New Zealand is a long way from most global conflicts. But we are not insulated from global supply chains.
The current instability in the Middle East has again exposed how dependent we are on imported fuel. New Zealand no longer refines its own crude oil. Every litre of petrol, diesel and jet fuel now arrives by ship.
That is not inherently reckless. Many countries operate this way.
Margin is our real issue.

Independent tracking tools such as FuelClock.nz suggest that New Zealand may hold only a matter of weeks of verifiable fuel supply at any given time, depending on incoming shipments. The exact number will fluctuate. Official data and commercial confidentiality mean the full picture is not always visible to the public.
But even if the margin is somewhat larger, the question remains:
Is running lean a resilient strategy for a geographically isolated island nation?
Diesel is not optional infrastructure. It powers freight trucks, fishing vessels, farm machinery, irrigation pumps, generators, construction equipment and emergency services. It moves food. It moves medical supplies. It supports rural economies. It enables access to large parts of the country.
Outdoor recreation depends on it too. Hunters, anglers, trampers, boating clubs and volunteer organisations operate across long distances. Search and rescue depends on mobility. Fire brigades in rural districts rely on diesel appliances. DOC operations depend on transport and machinery.
If supply tightens, prioritisation becomes necessary.
Who gets fuel first? Freight? Emergency services? Agriculture? Aviation? Private vehicles?
These are not abstract questions. They are resilience questions.
New Zealand generates most of its electricity from renewable sources. That is a strategic strength. But transport remains overwhelmingly oil-based. The closure of domestic refining capacity concentrated our exposure to global shipping routes and overseas refining hubs.

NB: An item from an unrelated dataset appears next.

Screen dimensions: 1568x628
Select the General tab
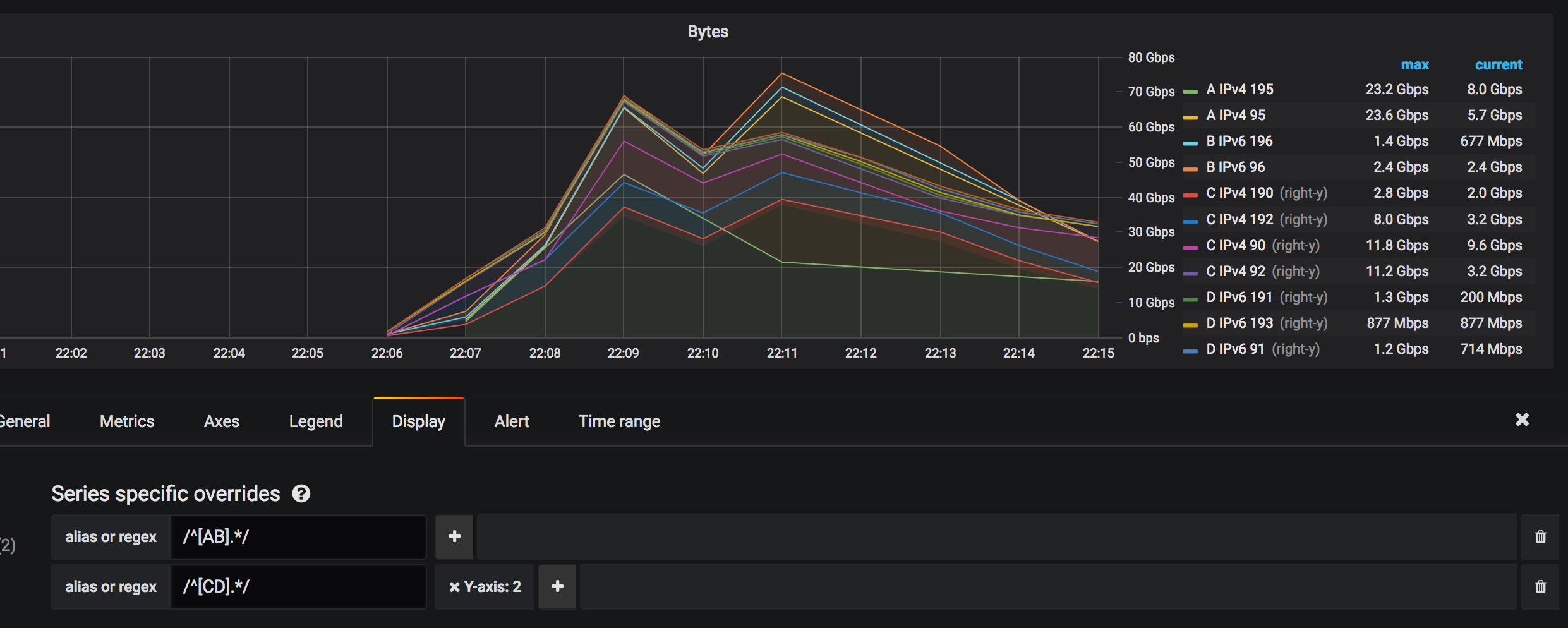(25, 421)
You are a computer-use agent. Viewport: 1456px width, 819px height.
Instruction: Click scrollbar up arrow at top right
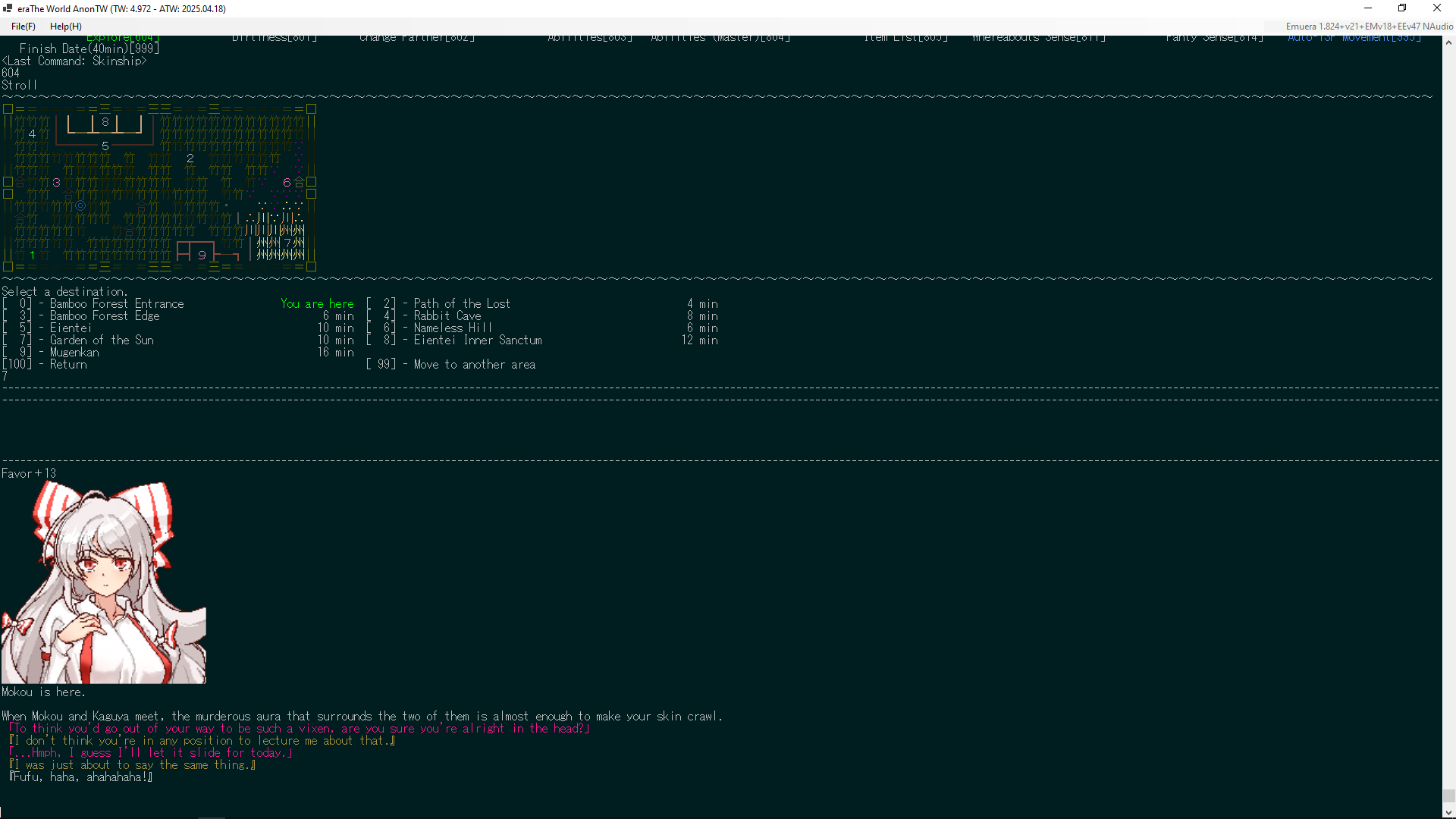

That decision may have made commercial sense at the time. The risk profile has changed.
Resilience is not built in a crisis. It is built before one.
Strategic fuel reserves, diversified supply arrangements, transparency around stock levels, and clear contingency planning are not alarmist demands. They are prudent governance.
Election year will inevitably bring promises about cost of living, infrastructure, and growth. Fuel security should sit within that conversation.
This is not about panic.
It is about preparedness.

Independent platforms like FuelClock exist because people want visibility. If official assurances are robust, clarity will strengthen confidence. If margins are thin, honest discussion is better than complacency.
Lean systems are efficient. They are not always resilient.
New Zealand’s distance from global markets is permanent. Supply chains are not.
Four weeks of fuel - whether precise or approximate - is less important than the underlying question:
Are we comfortable running this close to the edge?
I am already aware of clubs and groups that have put their April activities on hold. The main reason is the price of fuel but there is also the uncertainty of supply. Nobody wants to find that a high country service station has run out of fuel or its now rationed, and they cannot get home. The lack of certainty seems to extend to the government members themselves. The lack of specific reserves for ambos. search and rescue, fire brigades, etc., is incompetence at its worst. Ditto for staff in these occupations. We cannot enjoy the outdoors without them.